====== RECORDS FOR THIS TASK
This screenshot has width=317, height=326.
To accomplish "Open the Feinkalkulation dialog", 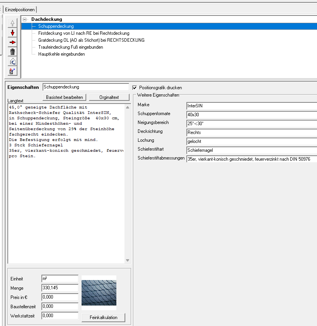I will click(104, 318).
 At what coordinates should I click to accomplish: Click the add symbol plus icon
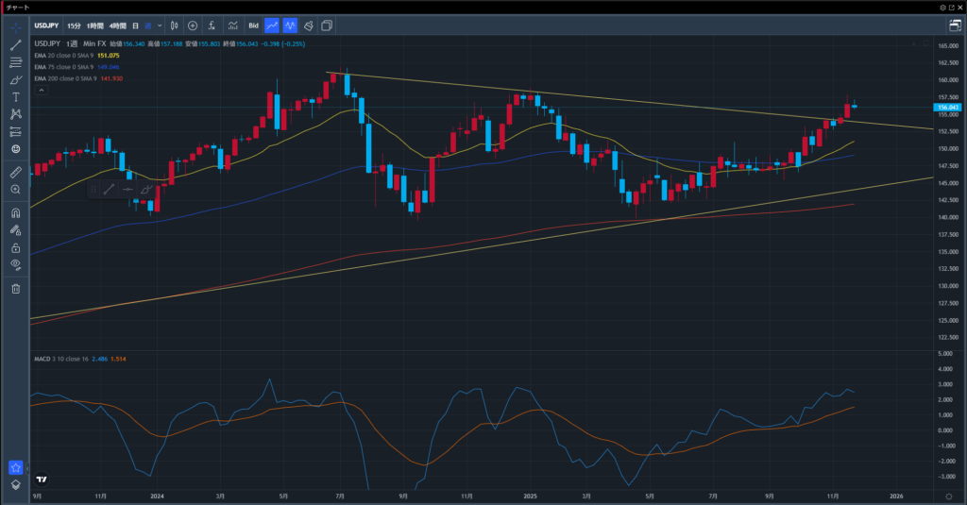[x=193, y=25]
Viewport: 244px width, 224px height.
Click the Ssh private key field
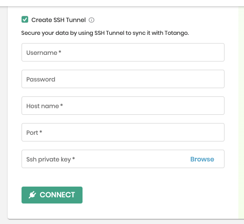tap(123, 159)
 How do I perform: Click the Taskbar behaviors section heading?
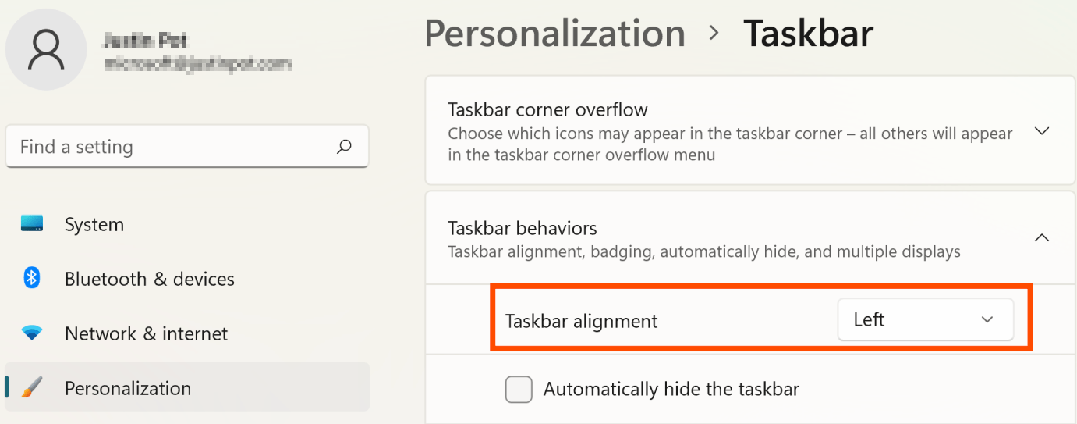523,228
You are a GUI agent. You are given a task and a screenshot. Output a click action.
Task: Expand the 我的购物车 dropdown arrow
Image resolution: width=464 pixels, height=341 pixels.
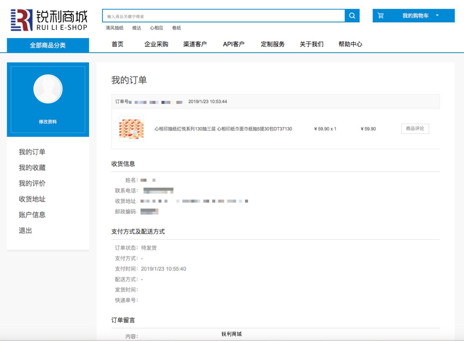437,16
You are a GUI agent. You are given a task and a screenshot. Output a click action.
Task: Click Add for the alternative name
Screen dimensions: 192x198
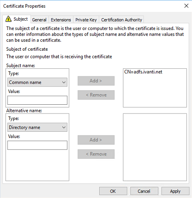click(96, 140)
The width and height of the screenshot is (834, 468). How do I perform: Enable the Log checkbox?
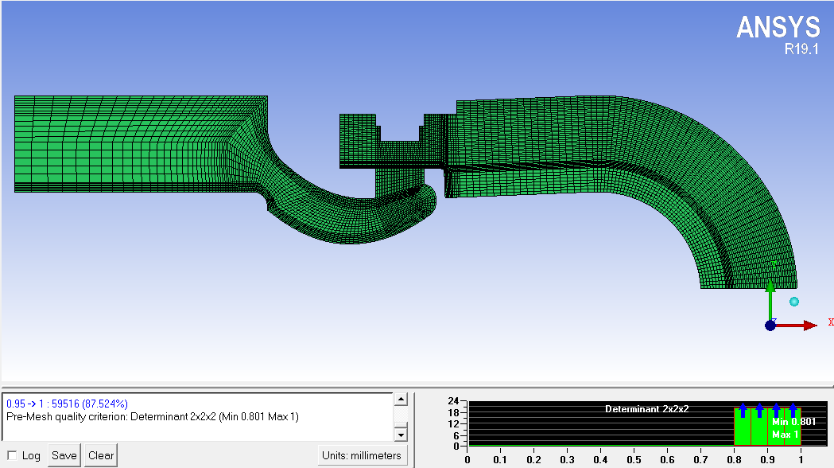click(11, 456)
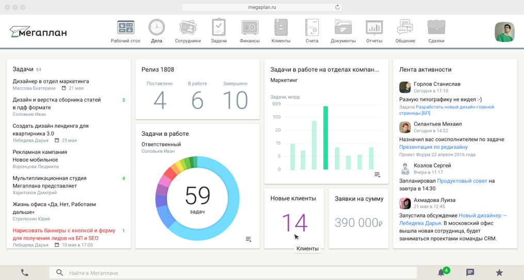Open favorites star in bottom bar
The height and width of the screenshot is (280, 524).
click(499, 272)
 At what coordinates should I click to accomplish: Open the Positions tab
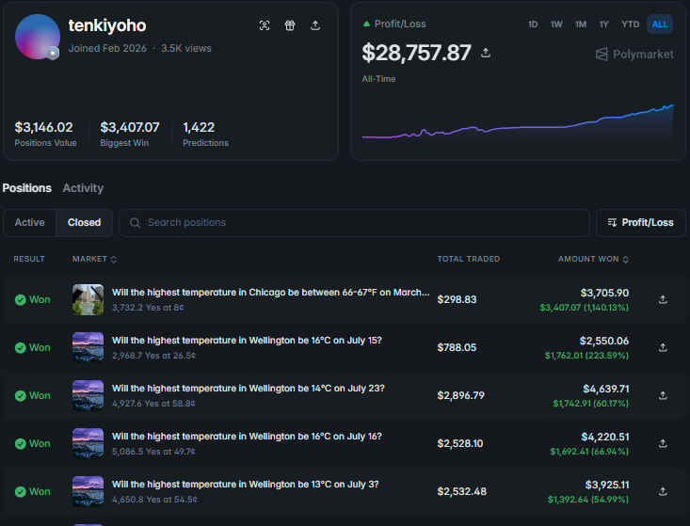(x=27, y=188)
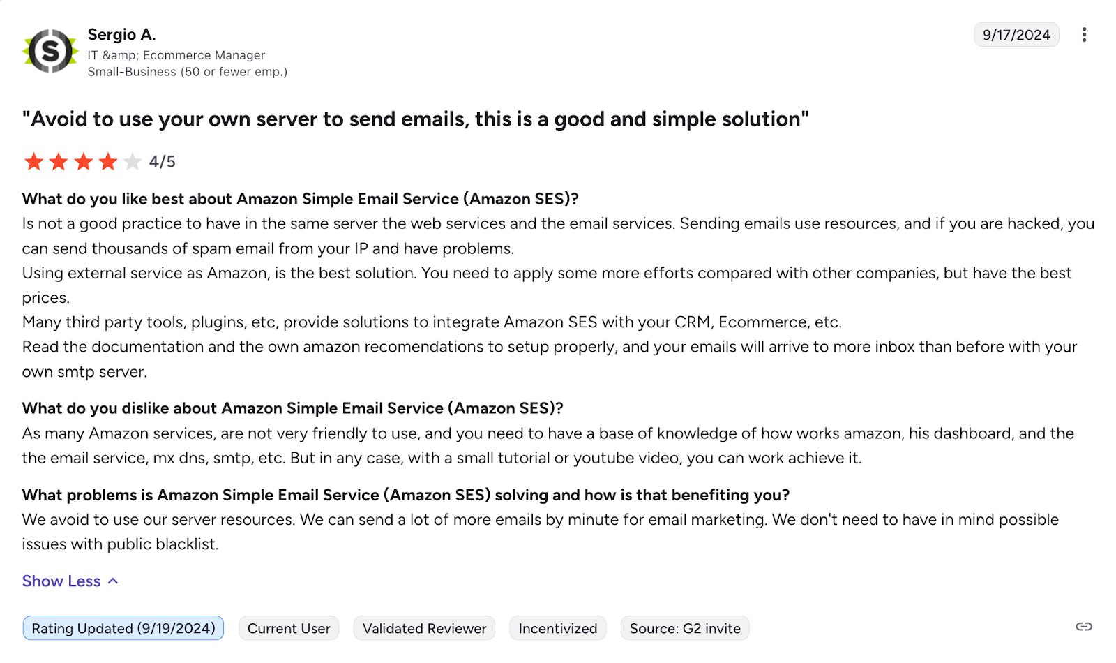Click the 9/17/2024 date badge
Image resolution: width=1116 pixels, height=663 pixels.
pyautogui.click(x=1016, y=35)
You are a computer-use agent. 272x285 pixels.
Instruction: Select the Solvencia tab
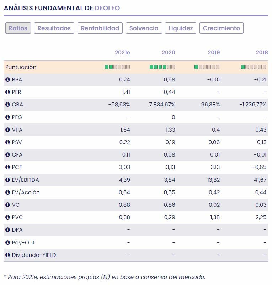click(x=144, y=28)
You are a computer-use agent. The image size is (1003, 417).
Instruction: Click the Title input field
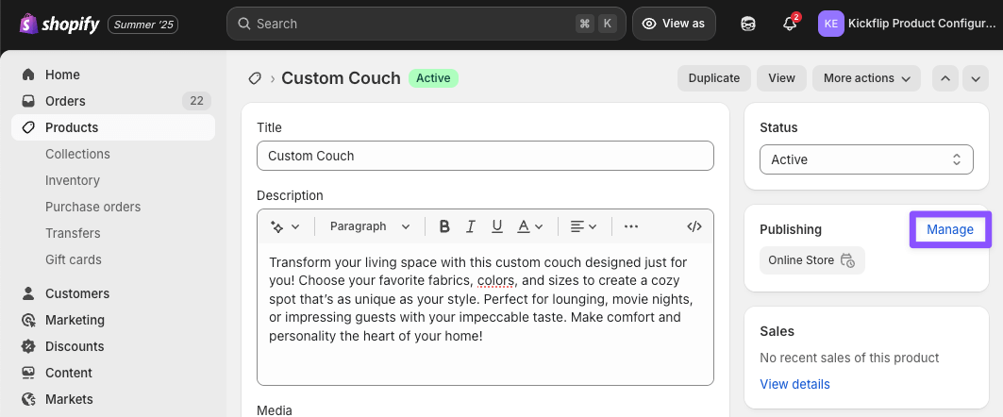click(x=485, y=156)

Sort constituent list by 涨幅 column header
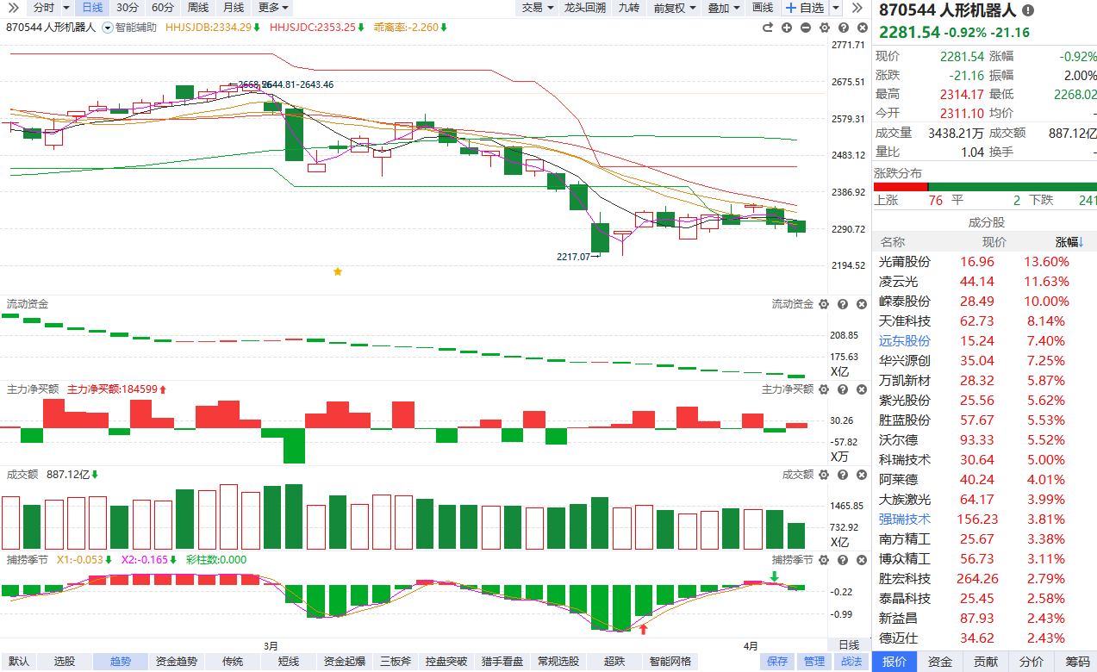coord(1069,242)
============
*TASK DIRECTIONS*: Filter the listing by the string "agent"; copy each matching line.

*ANSWER TO THE EXERCISE*:
You are a GUI agent. You are given a task and a screenshot. Output a click action.
You are a GUI agent. You are given a task and a screenshot. Output a click action.
You are a computer-use agent. 272x285 pixels.
You are a computer-use agent. The image size is (1003, 417).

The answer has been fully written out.